→ **Reading passage**:
::::

There has been little writing completed over the last two months and several deadlines have slipped by. However, I’ve been rather busy in a new job and moving home to be closer to work.
The highlight of recent weeks was a visit to the Battle of Hastings re-enactment at Battle Abbey. This year was the 950th anniversary of the battle. Despite bad weather, we set out for Hastings on the Saturday, staying in a holiday home overnight. It was only as the heavens opened that I was told that the holiday home site had flooded in bad weather last year. To my amazement, I did’t float away during the night and upon arriving at Battle Abbey, I was impressed with how prepared English Heritage were for the wet weather.
Armed with my new English Heritage membership, we slowly looked around the stalls. Many were selling equipment for re-enactors, but as a teacher, there were several things I was tempted to buy. To be honest, I don’t think I’d have been been able to get the battle axe under my boss’ nose. I really don’t think swinging the thing around a classroom would really be an acceptable way to manage behaviour, or demonstrate the effectiveness of the weapon.
The re-enactors themselves were the key draw. Fascinating as the site is, it is only one a year that a thousand re-enactors are present to entertain. A series of demonstrations impressed the audience. Notable were the fifty mounted horsemen who thundered around the arena. An impressively narrated display of birds of prey was undertaken in the context of the Saxon and Norman eras. However, the most impressive demonstration was by the foot-soldier re-enactors. These men and women not only wore period style clothing, but also extensive protective gear. In a series of competitively fought demonstrations, these re-enactors demonstrated the use of their weapons in a ‘Highlander’ style knock-out tournament. Not only did these enthusiasts show great skill in fighting, they also took great pride in their acting skills when ‘injured’ or ‘killed’.

::::

→ **Given data**:
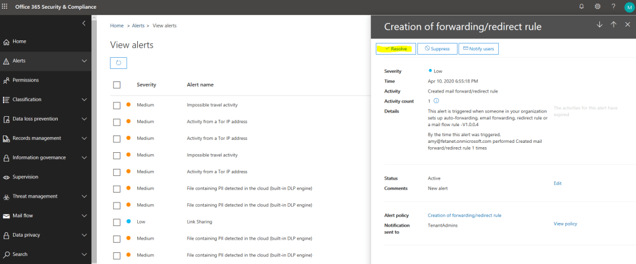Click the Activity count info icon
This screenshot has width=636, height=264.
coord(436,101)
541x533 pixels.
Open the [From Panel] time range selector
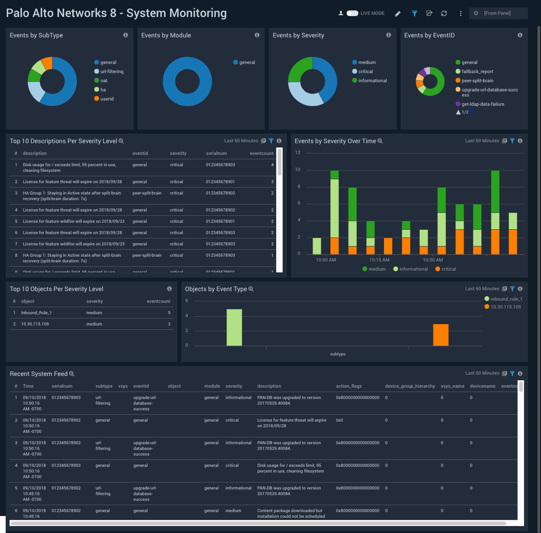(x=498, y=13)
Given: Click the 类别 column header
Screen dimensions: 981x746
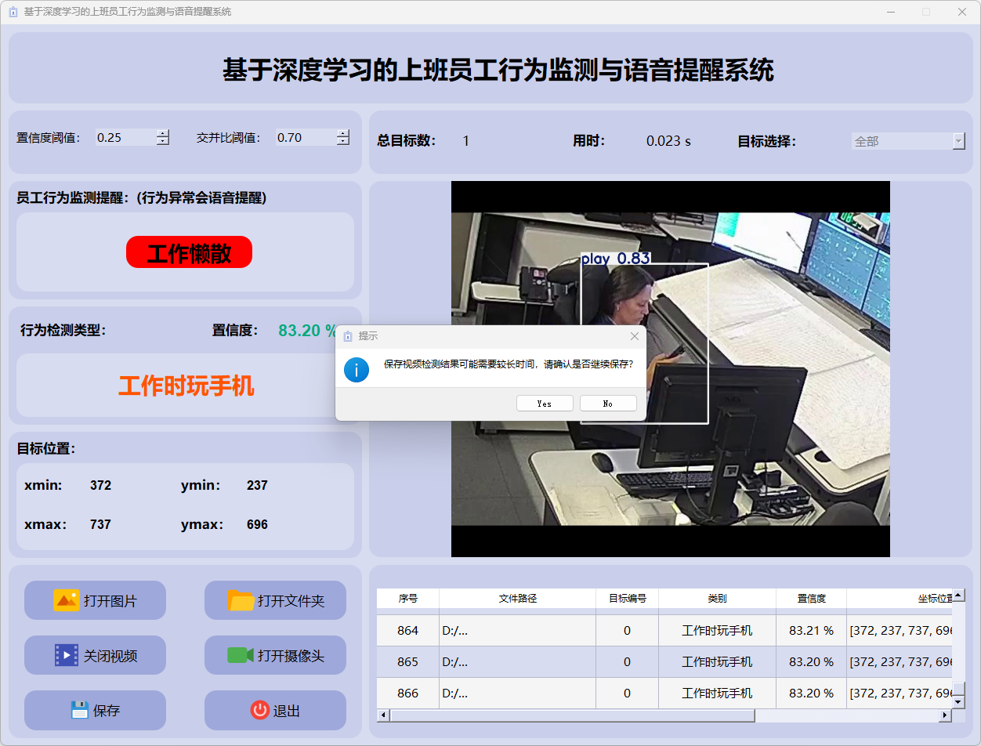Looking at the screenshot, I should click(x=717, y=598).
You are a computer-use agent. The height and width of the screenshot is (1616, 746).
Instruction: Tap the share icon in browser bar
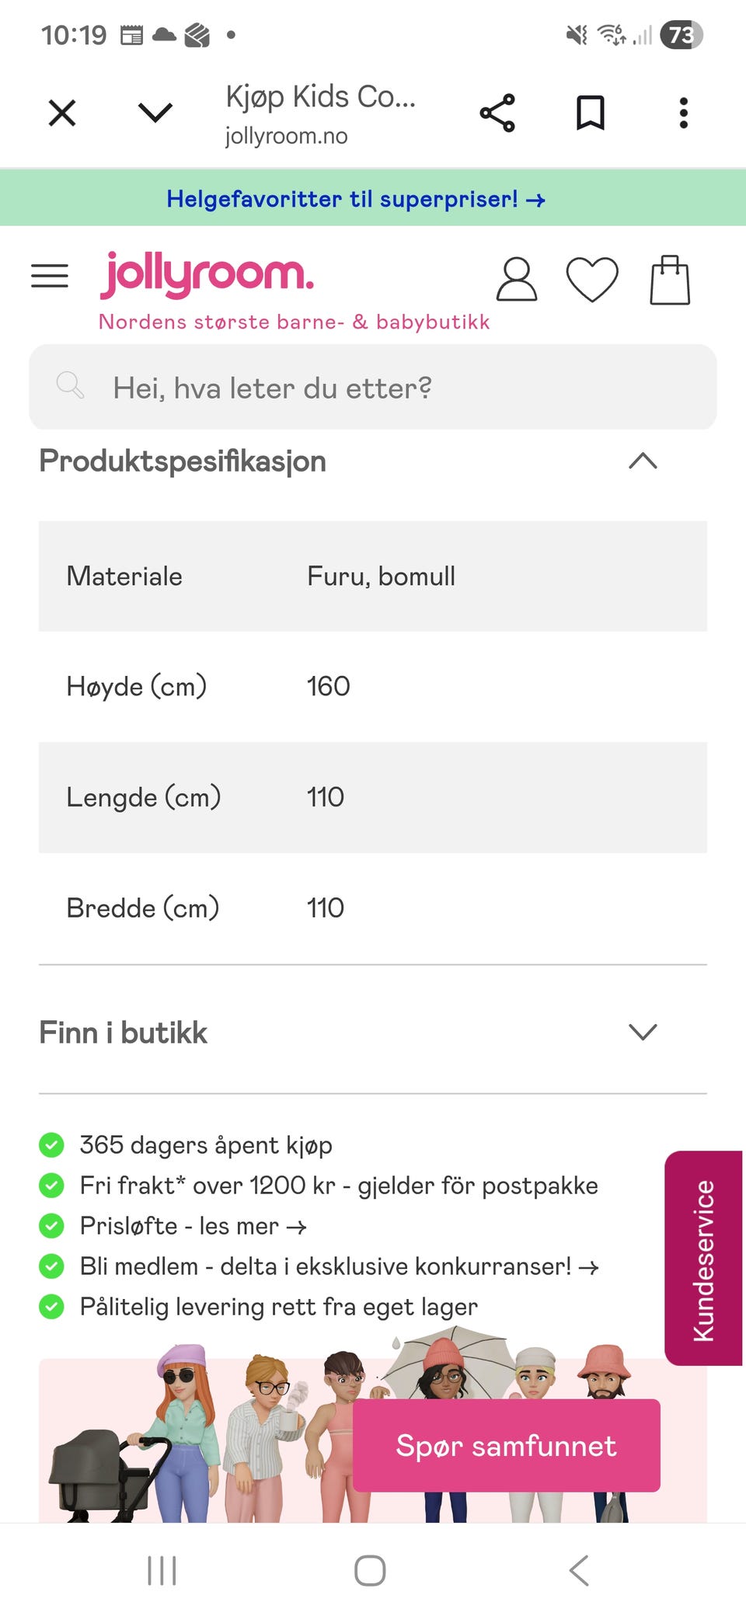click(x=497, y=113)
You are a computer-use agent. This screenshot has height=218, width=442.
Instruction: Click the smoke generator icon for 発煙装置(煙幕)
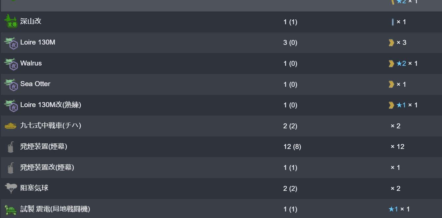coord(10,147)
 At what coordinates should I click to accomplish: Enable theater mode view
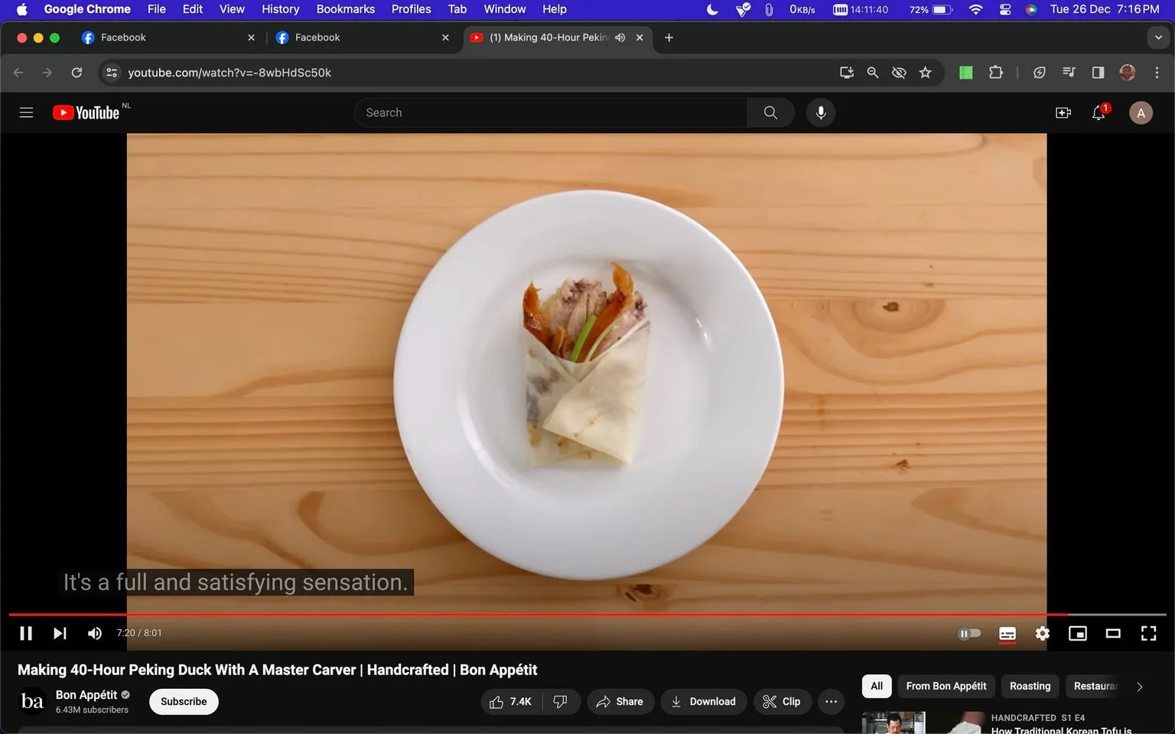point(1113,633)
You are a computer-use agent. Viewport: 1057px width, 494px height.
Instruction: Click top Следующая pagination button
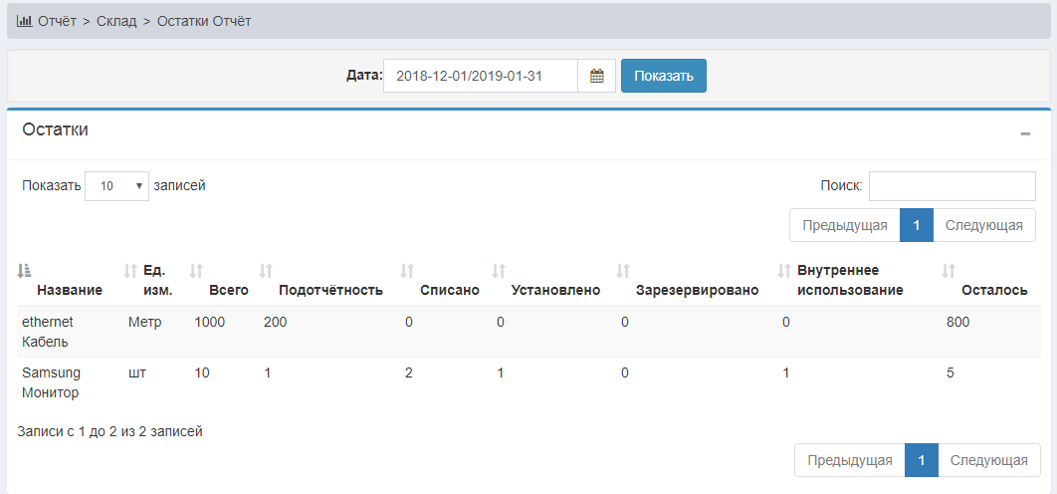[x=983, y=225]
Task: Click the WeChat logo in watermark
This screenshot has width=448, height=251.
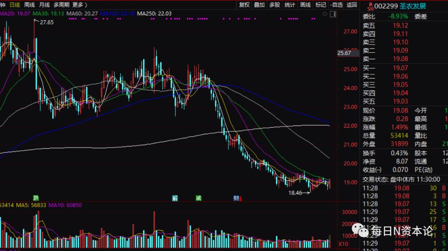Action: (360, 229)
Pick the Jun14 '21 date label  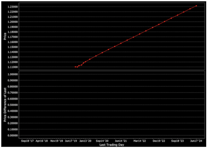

::::

→ **Exercise set**:
A) Answer these questions about the Battle of Hastings post.
(i) Which anniversary of the battle fell this year?
(ii) Where did the writer stay on the Saturday night?
(iii) How many mounted horsemen rode around the arena?
B) Quote everything in the Battle of Hastings post from "There has been" down to "closer to work.".

→ **Answers to this exercise**:
A)
(i) The 950th anniversary.
(ii) In a holiday home.
(iii) Fifty.

B)
There has been little writing completed over the last two months and several deadlines have slipped by. However, I’ve been rather busy in a new job and moving home to be closer to work.